**To do**
Rewrite the items from the very first line up to and including the line containing "will [x=2144, y=39]." as a numbered list, one line per number, leaving out any blank lines.

[Start of Source data]

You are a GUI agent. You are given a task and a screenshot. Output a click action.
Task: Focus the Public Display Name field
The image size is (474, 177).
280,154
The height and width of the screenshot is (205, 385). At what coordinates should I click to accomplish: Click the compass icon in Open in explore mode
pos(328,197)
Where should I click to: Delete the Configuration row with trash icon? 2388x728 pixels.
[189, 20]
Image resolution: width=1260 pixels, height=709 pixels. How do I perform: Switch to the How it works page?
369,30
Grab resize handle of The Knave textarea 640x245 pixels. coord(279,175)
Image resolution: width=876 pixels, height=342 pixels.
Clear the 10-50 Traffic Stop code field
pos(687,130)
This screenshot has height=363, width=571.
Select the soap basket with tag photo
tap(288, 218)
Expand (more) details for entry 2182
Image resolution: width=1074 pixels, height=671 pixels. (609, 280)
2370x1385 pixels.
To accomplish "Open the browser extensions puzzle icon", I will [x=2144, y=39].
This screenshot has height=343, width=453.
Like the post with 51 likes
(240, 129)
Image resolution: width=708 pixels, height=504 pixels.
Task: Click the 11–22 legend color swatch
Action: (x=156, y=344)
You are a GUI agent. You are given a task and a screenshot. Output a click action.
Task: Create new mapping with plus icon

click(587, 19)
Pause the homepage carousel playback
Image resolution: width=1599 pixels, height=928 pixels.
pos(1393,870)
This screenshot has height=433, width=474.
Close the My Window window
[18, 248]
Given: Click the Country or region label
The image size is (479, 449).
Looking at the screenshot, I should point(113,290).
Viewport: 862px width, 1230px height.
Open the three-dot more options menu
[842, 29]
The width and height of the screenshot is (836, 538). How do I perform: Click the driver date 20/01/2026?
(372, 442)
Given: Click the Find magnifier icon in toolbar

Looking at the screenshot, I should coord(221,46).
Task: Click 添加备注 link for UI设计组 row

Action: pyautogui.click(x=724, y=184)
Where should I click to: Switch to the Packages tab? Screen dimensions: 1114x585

[End of Source data]

**Answer to this task**
1. You are a GUI agent. You are given a task and a screenshot. Output a click action.
2. Task: Focus the Public Display Name field
3. The image size is (474, 177).
4. 280,154
5. The height and width of the screenshot is (205, 385). At what coordinates should I click to accomplish: Click the compass icon in Open in explore mode
6. pos(328,197)
7. Where should I click to: Delete the Configuration row with trash icon? 2388x728 pixels.
8. [189, 20]
9. Image resolution: width=1260 pixels, height=709 pixels. How do I perform: Switch to the How it works page?
10. 369,30
11. Grab resize handle of The Knave textarea 640x245 pixels. coord(279,175)
12. Image resolution: width=876 pixels, height=342 pixels.
13. Clear the 10-50 Traffic Stop code field
14. pos(687,130)
15. This screenshot has height=363, width=571.
16. Select the soap basket with tag photo
17. tap(288, 218)
18. Expand (more) details for entry 2182
19. Image resolution: width=1074 pixels, height=671 pixels. (609, 280)
20. 2370x1385 pixels.
21. To accomplish "Open the browser extensions puzzle icon", I will [x=2144, y=39].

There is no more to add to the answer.